Впечатлённый Диомед снова спросил:

— А кто тогда прятался в Одиссее? Кого Ао Варматир испепелил?

— Программу. Соперника тренировочного, — ответил Аткинс.

— Он по программе поддаётся?

— Не совсем, просто он из запасников снабжён, оружием со стыка Пятой и Шестой эр — только тем, о чём Молчаливый мог слышать. Манекен закономерно проиграл, Варматир убедился, что корабль — его, и не замедлил показать истинное лицо — тут же переоснастил Феникса в бомбардировщик.

Заговорил Фаэтон:

— Полагаю, Ао Варматир сам не подозревал, что с кораблём сделает. Верь он в собственный рассказ, он бы не стал наносить по Ойкумене удары. Мой вывод — на такой шаг его Ничто надоумил. Передал в совесть новую директиву.

— Не согласен, — сказал Аткинс. — Ао Варматир задумал нападение с самого начала, иначе бы он так отчаянно не хитрил. Он прикидывался Ксенофоном до последнего и держался тихо — пока я его не раскрыл.

Фаэтон согласился кивком, но вид у него был томящийся.

Аткинс выражение лица разгадал:

— Ты ему поверил, так? Ты бы полетел, будь тобою ты, а не я? [129]

— Возможно, — ответил Фаэтон утвердительным тоном. — Я не уверен, и всё ещё сомневаюсь... Сколько именно лжи в его рассказе? Может, там на самом деле пленены люди, люди с моим духом, и они нуждаются в подвиге? Вдруг Варматир не врал? Такая ставка оправдывает риск.

— Хорошо я тобой был, а не ты. Тебя бы совлекли.

— Ничего подобного. Я видел враньё, — неохотно ответил Фаэтон. Диомед наклонился в беседу:

— Ао Варматир говорил искренне.

— Как?

— В свою сказку он верил, это очевидно. Всё-таки пару его мыслей я смог понять. Думаю, Молчаливая Ойкумена развалилась как рассказано, и население её, дорогой Фаэтон, когда-то действительно походило на тебя.

— Хотел бы я верить, всем сердцем хочу, но не может его история целиком быть правдой.

— Это почему?

— Не может между человеком и Софотеком начаться рознь, нет в ней смысла.

— Неужели так? Видя, как машины превосходят его ум, вдохновение и усердие тысяче-, миллионократно, человек боится стать лишним.

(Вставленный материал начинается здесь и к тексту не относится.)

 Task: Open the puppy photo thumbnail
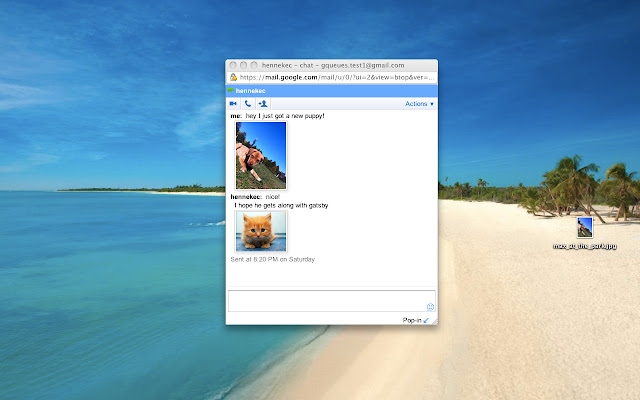pos(261,155)
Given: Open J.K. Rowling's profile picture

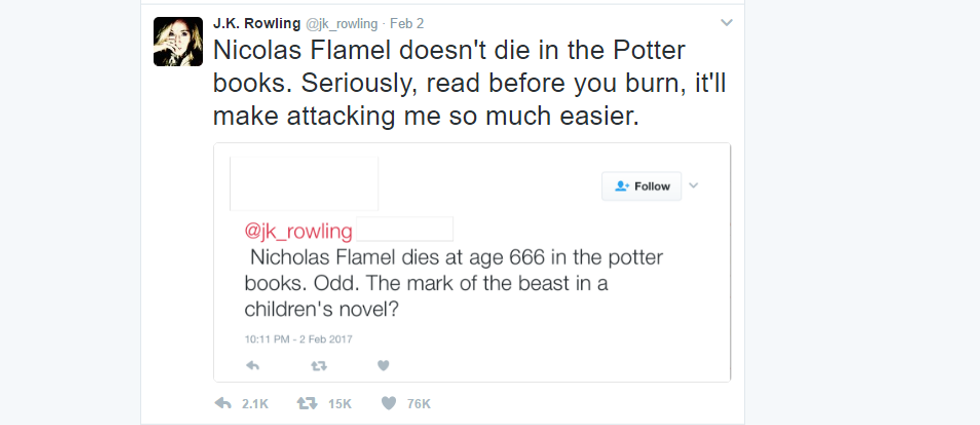Looking at the screenshot, I should [178, 42].

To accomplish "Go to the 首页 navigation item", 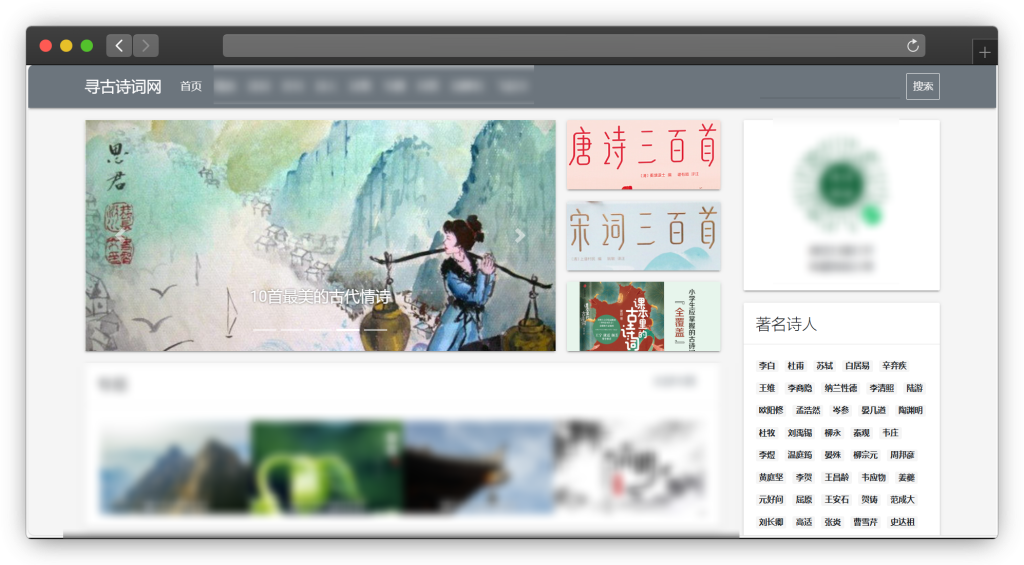I will [191, 87].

Фаэтон скривился, затряс головой, и с усталым терпением накинулся на живучее заблуждение, опровергнутое уже кучу раз:

— Эффективность не вредит неэффективному, наоборот. Не так оно работает. Вот я, например, отлично умею размечать мыслительные спайки, но при строительстве привлёк для этого парциалов. Да, они менее умелы, и один робопсихологический иерархоопрос у них, по сравнению со мной, занимает втрое дольший срок. Отнял ли я их труд? Нет. Моё время ценнее. Я бы мог размечать спайки час, но я за этот час написал надзорную программу для мыслительных течений, и пользы принёс больше, чем они, даже за три часа. Так же и я перед Софотеком.

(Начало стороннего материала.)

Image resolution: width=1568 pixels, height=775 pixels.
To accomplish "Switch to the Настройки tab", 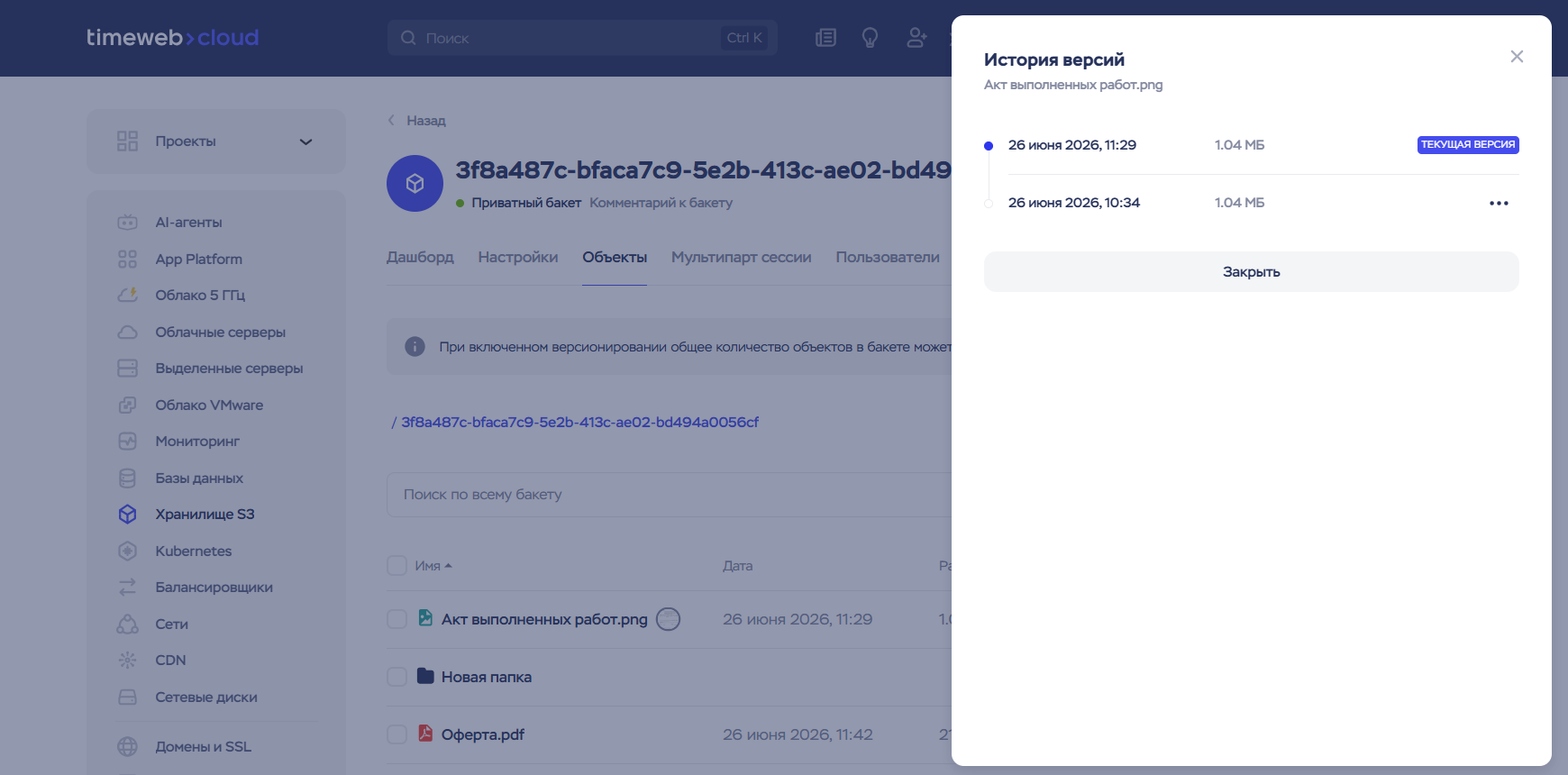I will 518,257.
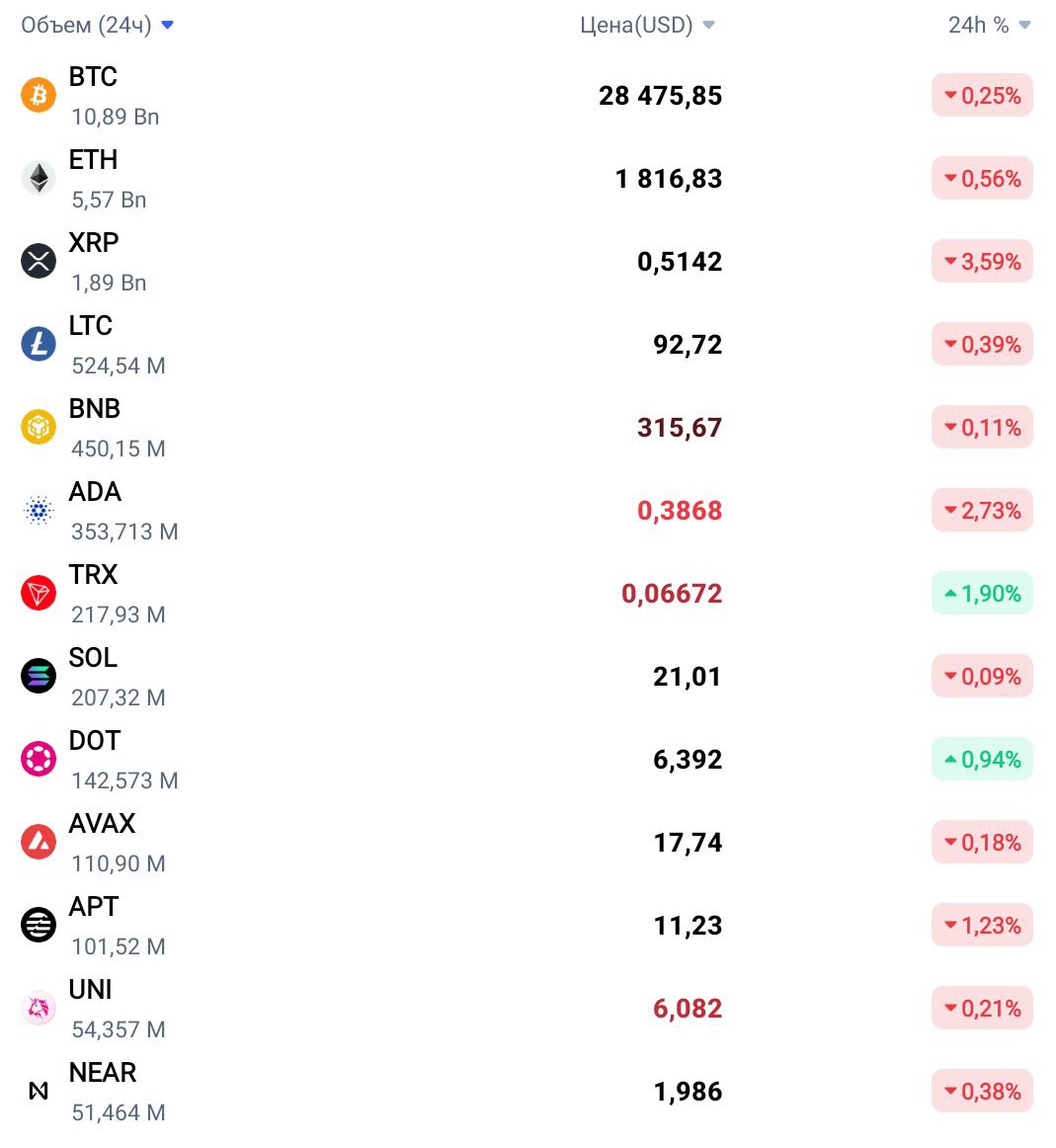
Task: Click the Cardano ADA coin icon
Action: click(39, 511)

И средней мощи Софотек за секунду сочинил бы такую архитектуру, на которую у меня, даже с подмогой наращений, уходит час. Но и за эту секунду, если не отвлекать, он может сделать куда больше, чем я за час — может нырнуть в пучину высокоабстрактной математики, может создать чудо науки, может что угодно. Потому мы не соперники. Я нужен Софотеку, и я ему полезен, а пресловутое чудо науки будет полезно и мне тоже, поэтому и мне выгодно в меру своих скромных сил дать Софотеку столько секунд, сколько возможно.

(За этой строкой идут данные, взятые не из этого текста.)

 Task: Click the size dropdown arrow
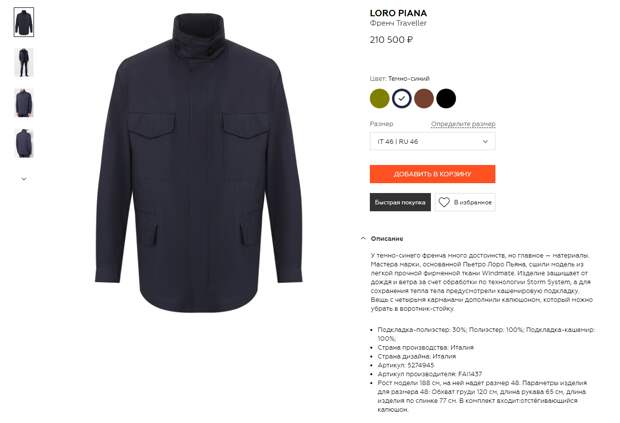tap(485, 142)
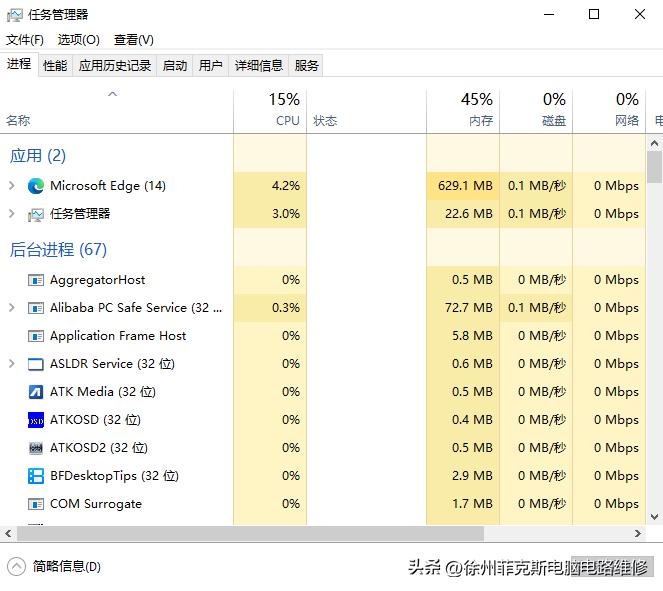Click the ASLDR Service process icon
This screenshot has height=591, width=663.
[36, 364]
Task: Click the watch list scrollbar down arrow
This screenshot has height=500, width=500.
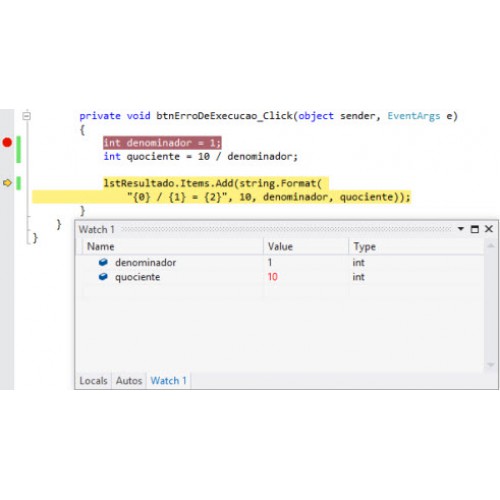Action: (x=491, y=365)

И львиная доля выгоды, получается, уходит тоже мне. Всего лишь сберёг секунду — и за это осыпают чудесами. Я могу Софотеков не любить, могу бояться, но нас сблизят законы экономики.

Рассказ Молчаливого поэтому рассыпается. Откуда у них роскошь враждовать с машинами? Мы от машин не устареваем, а становимся плодовитее, причём во всём. Прорва людей наперебой хочет облегчить Софотекам труд — и Софотекам невыгодно их услугой пренебрегать.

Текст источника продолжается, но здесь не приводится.